Letztendlich muss ich jedoch sagen, dass keins der drei getesteten Fahrzeuge als Förster-Familienfahrzeug taugt. Wer einen Kombi für Kind und Hund, Wald und Wiesen sucht, der findet ihn weiterhin im Subaru Outback. Der hat Dinge zu bieten, die im Testfeld nicht wahrnehmbar vorkamen: sowohl Bodenfreiheit als auch Negativfederweg nämlich. Den Original-Unterfahrschutz aus Plastik tauschen dir Heerscharen von Offroad-Händlern gegen beliebig dicke Bleche aus Stahl oder Alu. Da der Outback aber neu teuer und gebraucht selten ist, hier noch ein realistischer Tipp für den Förster auf der Suche: Kaufe er sich einen Dacia Duster mit Renaults altem Haldex-Allradantrieb. Der bringt dich mit ein bisschen Gewalt überall hin, wohin dich Straßenreifen bringen können. Dacia verbaut eine Handschaltung mit extrakurzem 1. Gang statt Untersetzungsgetriebe, ein Fahrwerk mit 21 cm Bodenfreiheit und sonst nicht viel. Das gesparte Geld langt dann für ein gutes ATV mit Lastenträgern.

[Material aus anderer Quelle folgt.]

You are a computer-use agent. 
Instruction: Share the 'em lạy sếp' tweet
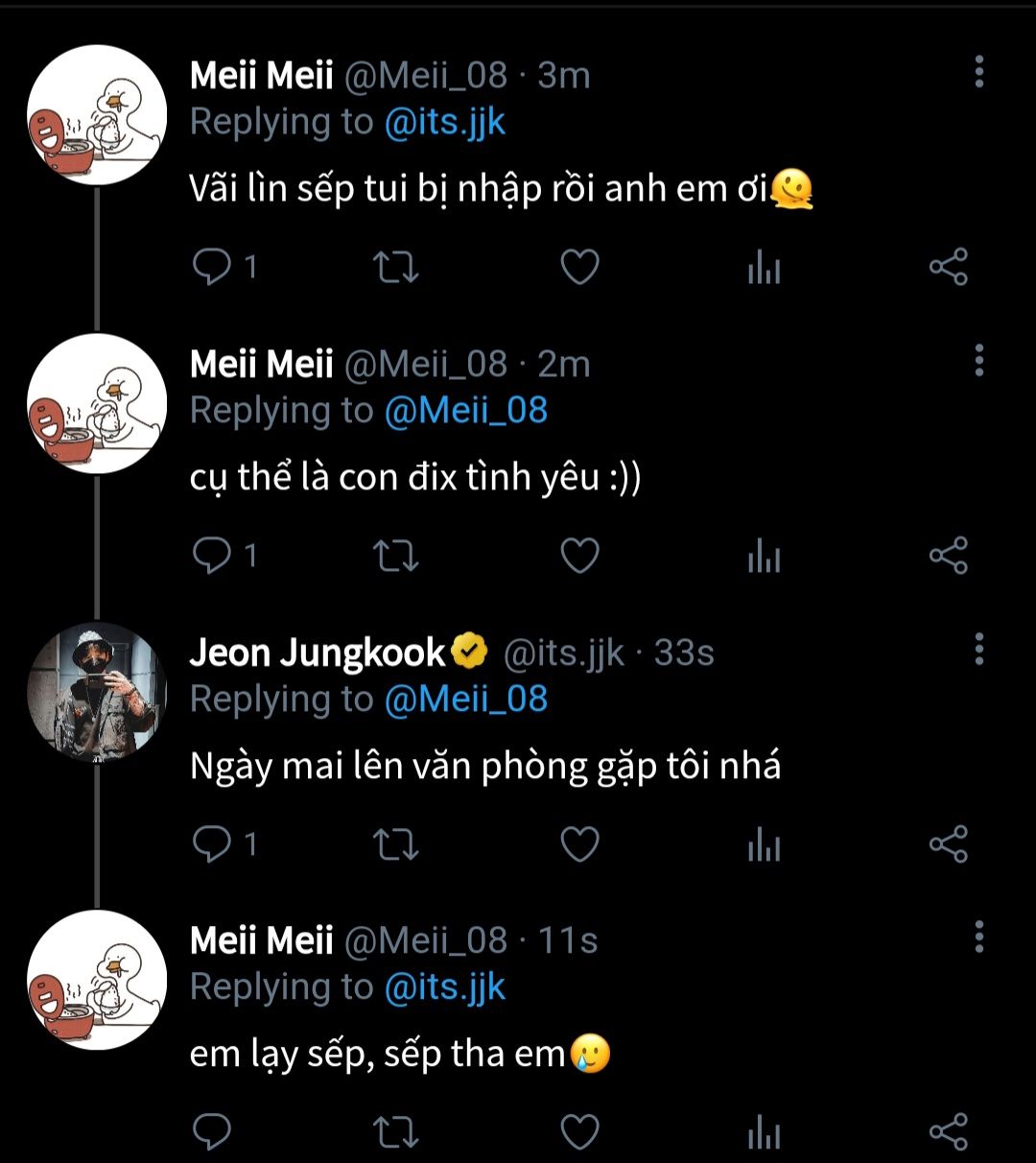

Opels Insignia Country Tourer, VWs Golf Alltrack und Mercedes‘ E-Klasse All-Terrain finden eher eine andere Zielgruppe, irgendwo in dem Interessenbereich, in dem auch Audis Allroad-Modelle herumschaben: Bergorte mit nennenswertem Winter, kategorische Allrad-Wünsche, „Ich mag die Optik.“, „Ich brauch, das weil … na, weil halt!“ oder schlicht „Ich will das einfach!“ In diesem Bereich sind sie alle gleich gut. Man entscheide nach Preis und Luxusgefühl und schließe den Opel nicht von vornherein aus.